By Denise Baez
NEW YORK — November 5, 2020 — The second wave of coronavirus diseases 2019 (COVID-19) cases appears to be characterised by severe acute respiratory syndrome coronavirus disease 2 (SARS-CoV-2) strains with diverse genotypes, according to a study published in mBio.
After sequencing the genomes of 5,085 SARS-CoV-2 strains causing 2 COVID-19 disease waves in Houston, Texas, S. Wesley Long, MD, Houston Methodist Research Institute, and colleagues found that virtually all cases in the second and ongoing disease wave had been caused by strains with the Gly614 variant of spike protein, and that patients infected with the Gly614 variant strains had significantly higher virus loads in the nasopharynx on initial diagnosis.
“The genomes were from viruses recovered in the earliest recognised phase of the pandemic in Houston and from viruses recovered in an ongoing massive second wave of infections,” the authors wrote. “The virus was originally introduced into Houston many times independently. Virtually all strains in the second wave have a Gly614 amino acid replacement in the spike protein, a polymorphism that has been linked to increased transmission and infectivity.”

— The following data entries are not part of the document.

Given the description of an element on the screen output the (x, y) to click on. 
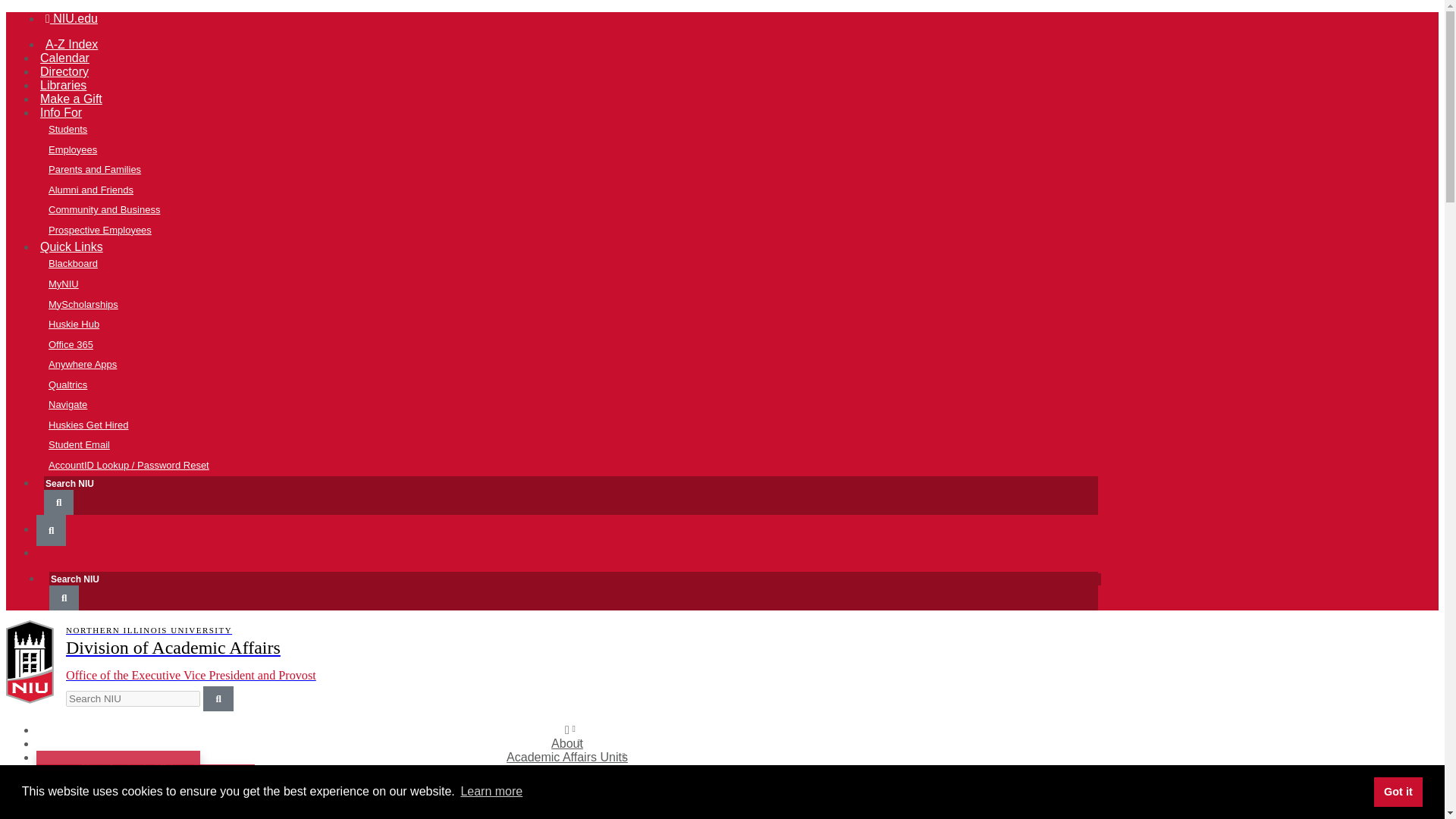
Quick Links (71, 246)
Huskies Get Hired (579, 425)
NIU.edu (71, 18)
Got it (1398, 791)
Qualtrics (579, 385)
Info For (60, 112)
Prospective Employees (579, 230)
TOGGLE SEARCH (58, 502)
Student Email (579, 444)
MyScholarships (579, 304)
About Academic Affairs (130, 768)
Alumni and Friends (579, 190)
Community and Business (579, 209)
A-Z Index (71, 44)
Contact Us (130, 808)
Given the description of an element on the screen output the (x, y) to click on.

During the first wave (early March to May 11), 11,476 COVID-19 cases were reported in Houston. Early in the first wave (March 5-March 30), the researchers tested 3,080 patient specimens, of which 406 (13.2%) samples were positive for SARS-CoV-2, representing 40% of all confirmed cases in metropolitan Houston during that time period.
“As our laboratory was the first hospital-based facility to have the capacity for molecular testing for SARS-CoV-2 on site, our strain samples are likely representative of COVID-19 infections during the first wave,” the authors wrote, noting that the Houston metropolitan area is the fourth largest and most ethnically diverse city in the United States, with a population of approximately 7 million.
For the entire study period — from March 5 to July 7 — the researchers tested 68,418 specimens from 55,800 patients. Of these, 9,121 (16.4%) had a positive test result, representing 17.1% of all confirmed cases in metropolitan Houston.
“Thus, our strain samples are also representative of those responsible for COVID-19 infections in the massive second wave,” the authors noted.
To investigate the genomic architecture of the virus across the 2 waves, the researchers sequenced the genomes of 5,085 SARS-CoV-2 strains dating to the earliest time of confirmed COVID-19 cases in Houston. Analysis of SARS-CoV-2 strains causing disease in the first wave (March 5-May 1) revealed the presence of many diverse virus genomes that represent the major clades identified globally to date, the most common being clades G, GH, GR, and S. However, strains with the Gly614 amino acid variant in spike protein represented 99% of the SARS-CoV-2 strains in wave 2.
The researchers also found that patients infected with the Gly614 strains had, on average, higher virus loads on initial diagnosis than the patients infected by strains with the Asp614 variant.
“Virtually all cases in the second and ongoing disease wave had been caused by strains with the Gly614 variant of spike protein,” the authors wrote. “Amino acid residue Asp614 is located in subdomain 2 (SD-2) of the spike protein and forms a hydrogen bond and electrostatic interaction with two residues in the S2 subunit of a neighbouring protomer. Replacement of aspartate with glycine would eliminate both interactions, thereby substantively weakening the contact between the S1 and S2 subunits. We previously speculated that this weakening produces a more highly fusogenic spike protein, as S1 must first dissociate from S2 before S2 can refold and mediate fusion of virus and cell membranes.”
“Stated another way, virus strains with the Gly614 variant may be better able to enter host cells, potentially resulting in enhanced spread,” the authors stated.
They noted that analysing additional SARS-CoV-2 strains are important, especially if subsequent waves occur, as it could provide insight into molecular and epidemiologic events contributing to them.